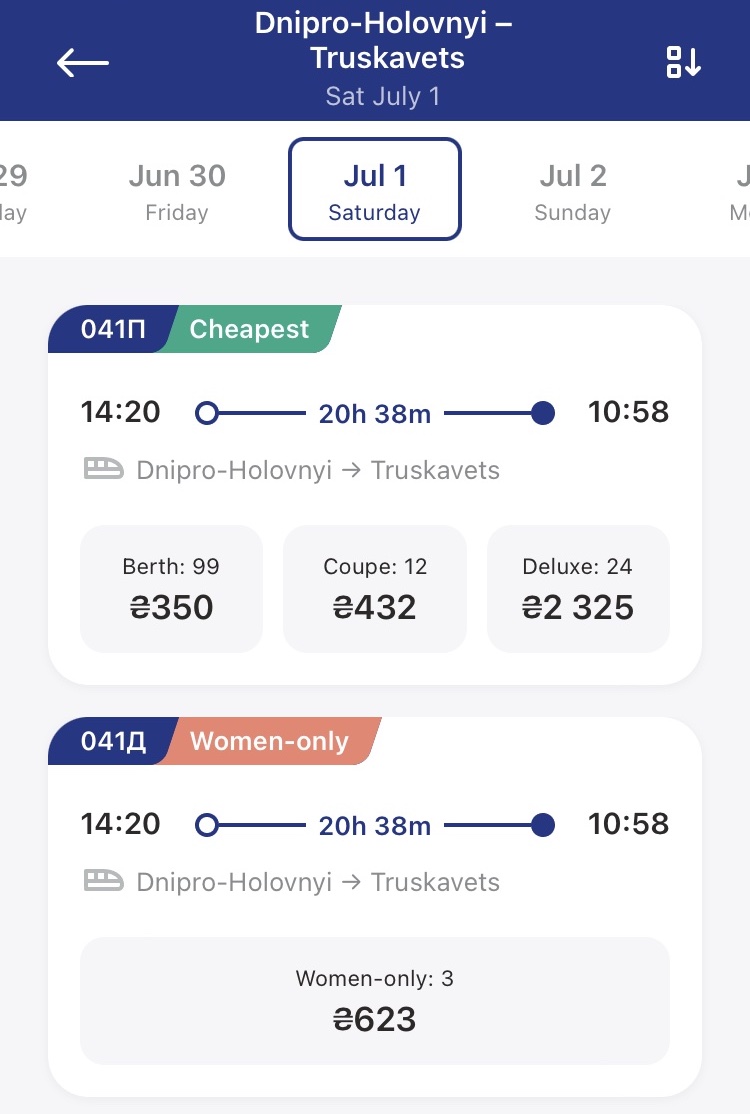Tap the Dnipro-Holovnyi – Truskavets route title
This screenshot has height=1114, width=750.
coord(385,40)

* * *

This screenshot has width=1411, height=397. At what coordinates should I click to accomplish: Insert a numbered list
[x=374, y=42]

==

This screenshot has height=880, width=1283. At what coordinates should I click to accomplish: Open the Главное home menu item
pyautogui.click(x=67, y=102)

Consegna: Ricopia fedelmente le righe dei record, dalla riga che contiene "Tap the Dnipro-Holovnyi" fino alla riga che contiene "coord(385,40)", entrambe comprese. Nella risposta tralascia le immagini.

Soluzione dell'esercizio:
Tap the Dnipro-Holovnyi – Truskavets route title
This screenshot has height=1114, width=750.
coord(385,40)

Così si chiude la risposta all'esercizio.